The war in Ukraine is already a colossal price for the global economy

Clouds are gathering over the global economy. After two long years of a pandemic the war in Ukraine will most likely cost a point of planetary growth in a year if its impact on energy and financial markets is prolonged, the OECD warned in a report on Thursday, it could push inflation up another 2.5 points. “The role of Russia and Ukraine in the global economy is weak”, states the OECD, quantifying this weight at 2% of world GDP, as well as the share of these two states in world trade.

During a recent meeting with reporters, Natixis economist and banking consultant Patrick Artus spoke about the war economy. “There are deficits, shortages, serious supply problems, inflation in the war economy. […] The impact on the purchasing power of the humblest is monstrous.” economist warned.

The war in Ukraine is already hurting the development of France

Important influence of Russia and Ukraine on the world economy

However, these two countries have a “significant impact on the global economy” due to their weight in many commodities: they account for 30% of world wheat exports, 20% of corn, mineral fertilizers and natural gas, and 11% of oil, according to estimates. OECD.

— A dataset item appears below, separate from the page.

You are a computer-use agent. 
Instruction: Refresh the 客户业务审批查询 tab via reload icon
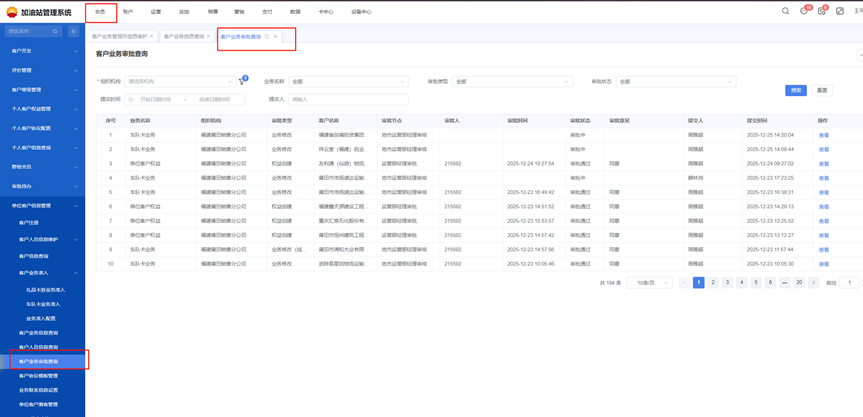(x=267, y=37)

If the surge in prices continues for a year after the start of the conflict, then global growth could fall by one point and inflation increase by another 2.5 points, the institution estimates.

Its general secretary, Matthias Kormann, told a press conference on Thursday that “the economic turmoil is massive and must continue into the future.”

However, “the economic consequences of the conflict are highly uncertain and will depend on the duration of the war and the response of states,” the institution writes in its report. Faced with uncertainty, the OECD has changed its traditional publication of annual global forecasts in favor of assessing the impact of the war on the economy.

“This conflict will reverberate throughout the world, and its effects will be felt not only this year, but at least next year. Russia and Ukraine account for 30% of world wheat exports. Ukrainian farmers have not yet sold their last year’s harvest. Black Sea supplies are disrupted, and more importantly, Ukrainian farmers are not yet sowing. In addition, Russia and Belarus are producers of ammonia and potassium, which are the constituents of “fertilizer,” the European Development Bank’s chief economist told AFP (EBRD), Beata Javorczyk.

Europe at the forefront

Not surprisingly, Europe will be the region most affected by the economic impact of the Russian invasion, the international organization adds, due to its close economic and energy ties with Russia, especially with regard to states bordering Moscow or Kiev.

As for wheat, which is massively exported by Moscow and Kiev, the potential complete cessation of exports from the two countries will lead to “an increased risk of economic crises in some countries, as well as humanitarian catastrophes with a sharp increase in poverty and hunger,” the institution warns.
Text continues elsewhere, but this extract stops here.